New York judge throws out gay marriage ban

Judge in New York rules that banning same-sex marriage violates the state's constitution.

Same-sex couples in New York are one step closer to being able to marry after a judge ruled Friday that a ban on gay marriage violates the state's constitution.

State Supreme Court Justice Doris Ling-Cohan was ruling on a lawsuit brought by five homosexual couples.

She said the clerk of New York City could not refuse to grant marriage licences simply because the two people seeking them are the same gender.

The state's constitution promises equality of treatment to all New Yorkers.

The city's law department said it is reviewing the decision before deciding whether New York City will start issuing marriage licences to gay couples.

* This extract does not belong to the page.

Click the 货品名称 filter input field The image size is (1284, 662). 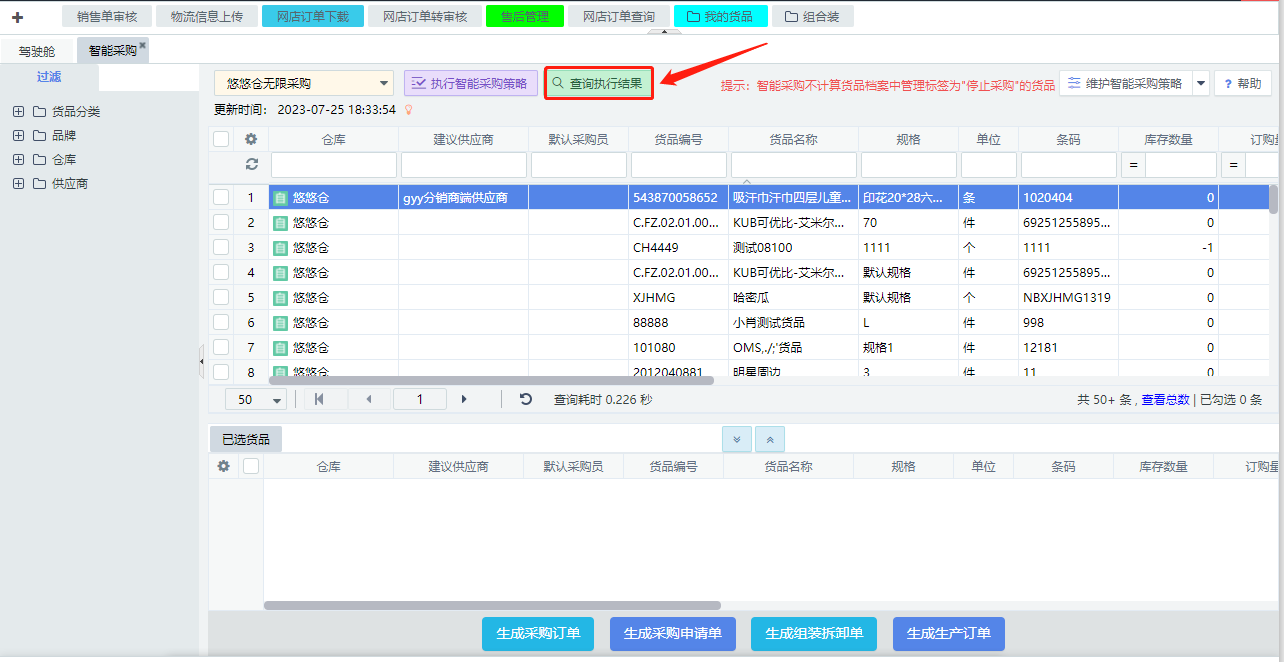click(x=793, y=165)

Same-sex marriage hit the headlines in New York early last year, when the mayor of New Paltz, a village outside of New York City, married 25 gay and lesbian couples.

Police laid misdemeanor charges against the mayor, Jason West, then dropped them before reinstating them this week.

He faces a year in jail if found guilty of defying New York's law against uniting two people of the same gender in marriage.

In Wednesday's state of the union address, U.S. President George W. Bush confirmed he still supports amending the American Constitution "to protect the institution of marriage" by banning gay marriage across the country.

This past November, voters in 11 individual states approved state constitutional amendments banning same-sex marriage.